→ **Task brief**
Every line of the material below that holds the string "Cost" should be copied.

→ **The input**
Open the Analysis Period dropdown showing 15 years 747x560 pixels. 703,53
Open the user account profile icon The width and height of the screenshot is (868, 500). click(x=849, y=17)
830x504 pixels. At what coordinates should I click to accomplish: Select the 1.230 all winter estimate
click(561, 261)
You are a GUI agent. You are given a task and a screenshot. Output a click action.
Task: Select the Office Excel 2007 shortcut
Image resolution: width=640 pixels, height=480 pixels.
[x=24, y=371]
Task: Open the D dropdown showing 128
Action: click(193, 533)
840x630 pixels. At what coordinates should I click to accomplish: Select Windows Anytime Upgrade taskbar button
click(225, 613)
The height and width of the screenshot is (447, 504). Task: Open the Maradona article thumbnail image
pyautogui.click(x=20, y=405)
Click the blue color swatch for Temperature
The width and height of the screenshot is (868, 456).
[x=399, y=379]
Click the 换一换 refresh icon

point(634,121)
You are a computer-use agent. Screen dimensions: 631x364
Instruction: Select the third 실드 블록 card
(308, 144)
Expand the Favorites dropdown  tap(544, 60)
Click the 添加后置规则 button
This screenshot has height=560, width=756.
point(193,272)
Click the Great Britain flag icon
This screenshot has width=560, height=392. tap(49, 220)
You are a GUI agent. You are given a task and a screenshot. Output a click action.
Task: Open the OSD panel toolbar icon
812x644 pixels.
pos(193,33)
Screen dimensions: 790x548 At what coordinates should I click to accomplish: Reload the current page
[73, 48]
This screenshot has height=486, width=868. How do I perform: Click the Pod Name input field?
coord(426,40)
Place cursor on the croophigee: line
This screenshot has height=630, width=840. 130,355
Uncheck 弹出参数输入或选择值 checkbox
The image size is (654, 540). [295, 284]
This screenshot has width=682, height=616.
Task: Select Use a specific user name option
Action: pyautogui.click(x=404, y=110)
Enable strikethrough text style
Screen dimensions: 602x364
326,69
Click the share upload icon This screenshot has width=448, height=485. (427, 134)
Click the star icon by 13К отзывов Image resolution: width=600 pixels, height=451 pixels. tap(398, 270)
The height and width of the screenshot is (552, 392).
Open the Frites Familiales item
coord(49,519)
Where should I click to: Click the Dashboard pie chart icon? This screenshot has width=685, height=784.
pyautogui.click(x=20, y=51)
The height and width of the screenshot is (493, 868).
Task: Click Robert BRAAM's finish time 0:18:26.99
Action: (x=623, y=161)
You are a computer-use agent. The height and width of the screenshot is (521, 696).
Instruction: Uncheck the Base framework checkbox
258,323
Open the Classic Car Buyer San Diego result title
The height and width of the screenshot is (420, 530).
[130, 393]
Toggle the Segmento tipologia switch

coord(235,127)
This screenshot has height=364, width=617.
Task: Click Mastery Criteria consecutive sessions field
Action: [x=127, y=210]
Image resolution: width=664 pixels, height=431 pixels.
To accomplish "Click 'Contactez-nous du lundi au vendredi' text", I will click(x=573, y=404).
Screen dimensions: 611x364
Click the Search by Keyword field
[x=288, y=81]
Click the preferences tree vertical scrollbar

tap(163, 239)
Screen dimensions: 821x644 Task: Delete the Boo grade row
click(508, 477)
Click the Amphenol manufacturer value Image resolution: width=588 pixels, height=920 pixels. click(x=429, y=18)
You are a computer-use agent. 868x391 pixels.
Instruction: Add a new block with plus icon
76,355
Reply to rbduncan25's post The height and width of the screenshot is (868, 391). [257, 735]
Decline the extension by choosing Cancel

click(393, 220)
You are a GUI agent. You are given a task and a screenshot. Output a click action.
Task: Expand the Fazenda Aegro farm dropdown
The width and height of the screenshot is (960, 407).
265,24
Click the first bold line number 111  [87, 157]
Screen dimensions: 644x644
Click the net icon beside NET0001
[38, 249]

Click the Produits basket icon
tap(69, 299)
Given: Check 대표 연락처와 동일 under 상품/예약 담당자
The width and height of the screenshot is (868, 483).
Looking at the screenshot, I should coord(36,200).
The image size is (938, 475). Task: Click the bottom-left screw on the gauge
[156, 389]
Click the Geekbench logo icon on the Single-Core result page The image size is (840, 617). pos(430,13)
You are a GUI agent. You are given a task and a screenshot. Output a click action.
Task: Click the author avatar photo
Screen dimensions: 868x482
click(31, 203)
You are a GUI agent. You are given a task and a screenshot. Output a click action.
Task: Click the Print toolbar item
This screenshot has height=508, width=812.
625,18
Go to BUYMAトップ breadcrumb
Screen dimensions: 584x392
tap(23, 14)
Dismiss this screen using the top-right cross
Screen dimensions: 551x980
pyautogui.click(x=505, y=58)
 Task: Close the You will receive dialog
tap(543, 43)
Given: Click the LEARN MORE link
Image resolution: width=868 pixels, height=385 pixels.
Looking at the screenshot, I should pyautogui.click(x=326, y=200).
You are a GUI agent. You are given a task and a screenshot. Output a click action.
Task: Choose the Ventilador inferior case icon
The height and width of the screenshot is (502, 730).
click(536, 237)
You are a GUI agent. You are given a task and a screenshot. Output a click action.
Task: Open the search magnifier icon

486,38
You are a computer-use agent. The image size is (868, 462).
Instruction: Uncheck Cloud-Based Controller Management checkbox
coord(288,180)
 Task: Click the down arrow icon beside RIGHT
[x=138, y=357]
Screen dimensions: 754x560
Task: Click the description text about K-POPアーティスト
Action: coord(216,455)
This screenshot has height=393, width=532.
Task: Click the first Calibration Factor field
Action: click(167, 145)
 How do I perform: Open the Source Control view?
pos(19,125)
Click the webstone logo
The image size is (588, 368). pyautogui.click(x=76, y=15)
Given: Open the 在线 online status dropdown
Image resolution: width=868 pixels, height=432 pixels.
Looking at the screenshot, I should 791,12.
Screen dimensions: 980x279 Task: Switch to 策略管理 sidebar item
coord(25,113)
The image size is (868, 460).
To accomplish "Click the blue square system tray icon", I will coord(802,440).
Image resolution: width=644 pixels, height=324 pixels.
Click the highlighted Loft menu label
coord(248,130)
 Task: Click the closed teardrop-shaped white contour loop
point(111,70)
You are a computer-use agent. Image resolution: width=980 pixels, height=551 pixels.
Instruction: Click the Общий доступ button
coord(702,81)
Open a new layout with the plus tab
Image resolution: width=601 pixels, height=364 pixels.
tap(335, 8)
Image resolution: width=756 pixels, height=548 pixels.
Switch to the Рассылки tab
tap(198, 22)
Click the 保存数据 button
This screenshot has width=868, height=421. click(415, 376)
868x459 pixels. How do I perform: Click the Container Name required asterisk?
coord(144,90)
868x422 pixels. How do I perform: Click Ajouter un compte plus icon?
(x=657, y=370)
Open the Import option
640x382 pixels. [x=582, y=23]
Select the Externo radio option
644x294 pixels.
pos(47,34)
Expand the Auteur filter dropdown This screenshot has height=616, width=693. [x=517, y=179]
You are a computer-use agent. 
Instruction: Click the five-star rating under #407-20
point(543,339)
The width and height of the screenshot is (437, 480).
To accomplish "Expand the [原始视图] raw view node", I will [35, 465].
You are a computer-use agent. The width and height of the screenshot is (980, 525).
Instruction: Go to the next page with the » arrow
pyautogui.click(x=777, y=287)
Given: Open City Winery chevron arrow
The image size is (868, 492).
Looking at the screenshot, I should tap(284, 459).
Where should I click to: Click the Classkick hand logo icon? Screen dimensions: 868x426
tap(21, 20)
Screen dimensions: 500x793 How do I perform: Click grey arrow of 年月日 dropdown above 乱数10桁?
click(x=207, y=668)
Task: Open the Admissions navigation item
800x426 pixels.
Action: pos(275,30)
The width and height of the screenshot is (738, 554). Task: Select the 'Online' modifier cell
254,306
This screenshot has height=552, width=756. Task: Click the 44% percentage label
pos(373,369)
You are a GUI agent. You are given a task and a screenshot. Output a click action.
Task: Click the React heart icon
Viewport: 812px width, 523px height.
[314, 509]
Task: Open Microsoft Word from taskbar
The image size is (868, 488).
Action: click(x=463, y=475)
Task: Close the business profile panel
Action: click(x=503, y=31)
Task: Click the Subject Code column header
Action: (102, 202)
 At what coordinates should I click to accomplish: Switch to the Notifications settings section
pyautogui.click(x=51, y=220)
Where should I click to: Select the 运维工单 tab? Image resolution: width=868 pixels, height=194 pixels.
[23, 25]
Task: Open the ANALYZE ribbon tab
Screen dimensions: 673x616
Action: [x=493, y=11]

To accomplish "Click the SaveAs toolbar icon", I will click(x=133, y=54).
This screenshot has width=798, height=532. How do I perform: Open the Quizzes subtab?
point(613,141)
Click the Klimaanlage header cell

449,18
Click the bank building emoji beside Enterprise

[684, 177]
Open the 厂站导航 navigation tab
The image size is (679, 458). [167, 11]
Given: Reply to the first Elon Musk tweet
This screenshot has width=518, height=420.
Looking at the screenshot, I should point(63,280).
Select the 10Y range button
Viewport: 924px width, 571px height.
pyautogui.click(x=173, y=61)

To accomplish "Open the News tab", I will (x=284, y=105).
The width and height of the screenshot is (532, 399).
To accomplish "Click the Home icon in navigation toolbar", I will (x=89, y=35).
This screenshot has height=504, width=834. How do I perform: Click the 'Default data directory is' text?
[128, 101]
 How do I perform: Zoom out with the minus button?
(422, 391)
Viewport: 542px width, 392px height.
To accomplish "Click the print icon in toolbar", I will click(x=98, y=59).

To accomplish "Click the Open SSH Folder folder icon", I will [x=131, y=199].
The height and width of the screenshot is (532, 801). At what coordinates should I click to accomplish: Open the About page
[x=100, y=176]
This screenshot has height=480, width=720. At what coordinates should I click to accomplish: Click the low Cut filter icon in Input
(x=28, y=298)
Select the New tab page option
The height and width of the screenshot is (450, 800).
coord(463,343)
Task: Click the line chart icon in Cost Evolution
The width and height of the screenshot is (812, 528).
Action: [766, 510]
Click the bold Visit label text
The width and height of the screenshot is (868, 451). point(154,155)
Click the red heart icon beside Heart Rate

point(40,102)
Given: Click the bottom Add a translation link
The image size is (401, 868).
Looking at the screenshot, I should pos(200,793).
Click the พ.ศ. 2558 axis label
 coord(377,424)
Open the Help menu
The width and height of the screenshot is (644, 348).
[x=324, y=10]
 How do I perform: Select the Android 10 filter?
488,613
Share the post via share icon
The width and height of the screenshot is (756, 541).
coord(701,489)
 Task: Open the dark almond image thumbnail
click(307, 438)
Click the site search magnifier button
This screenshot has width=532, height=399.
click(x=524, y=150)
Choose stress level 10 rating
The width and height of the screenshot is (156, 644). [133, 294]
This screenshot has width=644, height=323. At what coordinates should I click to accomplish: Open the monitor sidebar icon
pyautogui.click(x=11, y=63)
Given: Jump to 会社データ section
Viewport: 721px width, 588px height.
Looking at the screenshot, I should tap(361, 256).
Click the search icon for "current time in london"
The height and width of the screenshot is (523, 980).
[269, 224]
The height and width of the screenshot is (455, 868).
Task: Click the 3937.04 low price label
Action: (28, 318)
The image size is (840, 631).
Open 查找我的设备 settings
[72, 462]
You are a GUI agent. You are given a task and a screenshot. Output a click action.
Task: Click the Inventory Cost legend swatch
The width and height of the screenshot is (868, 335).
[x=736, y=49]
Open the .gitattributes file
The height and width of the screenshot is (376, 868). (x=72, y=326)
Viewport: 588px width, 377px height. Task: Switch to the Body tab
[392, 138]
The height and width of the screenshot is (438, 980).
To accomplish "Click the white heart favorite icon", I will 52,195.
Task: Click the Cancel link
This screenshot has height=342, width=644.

→ **Response area**
Task: Click the line chart icon in Cost Evolution
Task: Click the Inventory Cost legend swatch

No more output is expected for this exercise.